Input data →
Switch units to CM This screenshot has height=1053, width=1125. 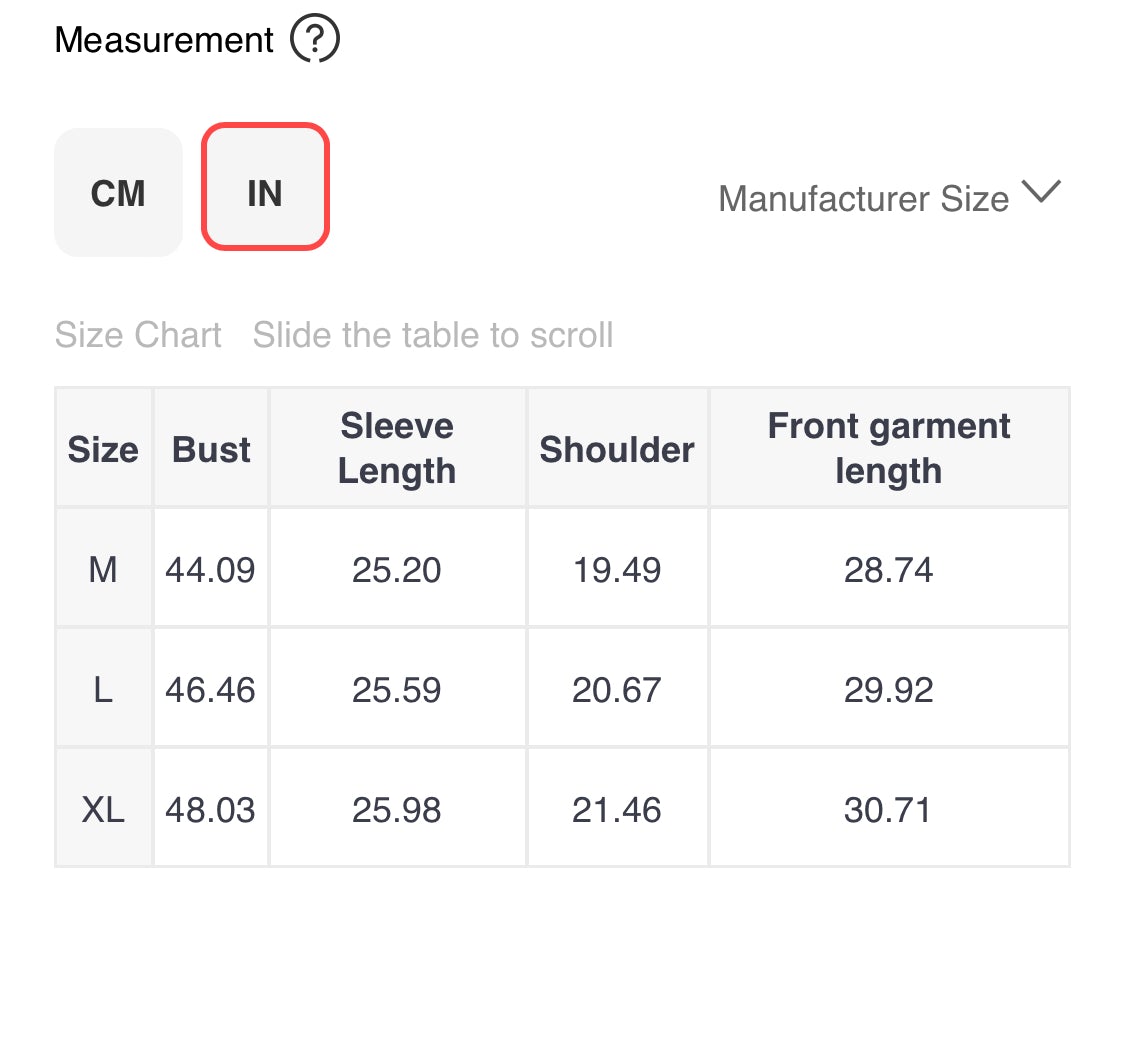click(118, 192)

...

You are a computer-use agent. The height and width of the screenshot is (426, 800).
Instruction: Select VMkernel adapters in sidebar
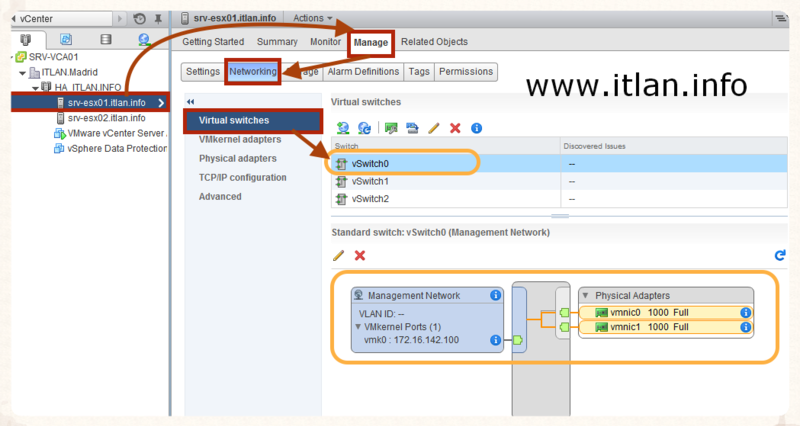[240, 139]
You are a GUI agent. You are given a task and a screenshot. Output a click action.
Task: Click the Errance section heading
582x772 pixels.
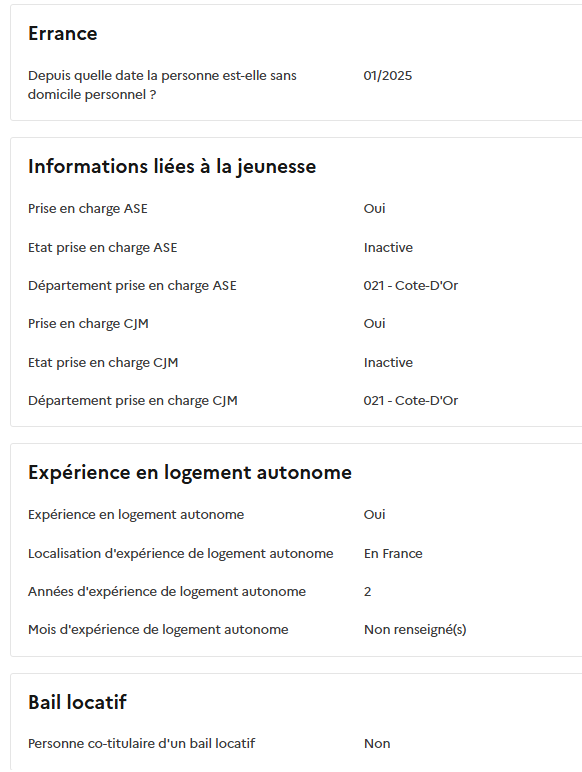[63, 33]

What you are asked to do →
Read the listing. Report every line that includes the word "agent".

Response area →
You are a computer-use agent. The height and width of the screenshot is (426, 800).
You are a GUI agent. You are given a task and a screenshot. Output a click action.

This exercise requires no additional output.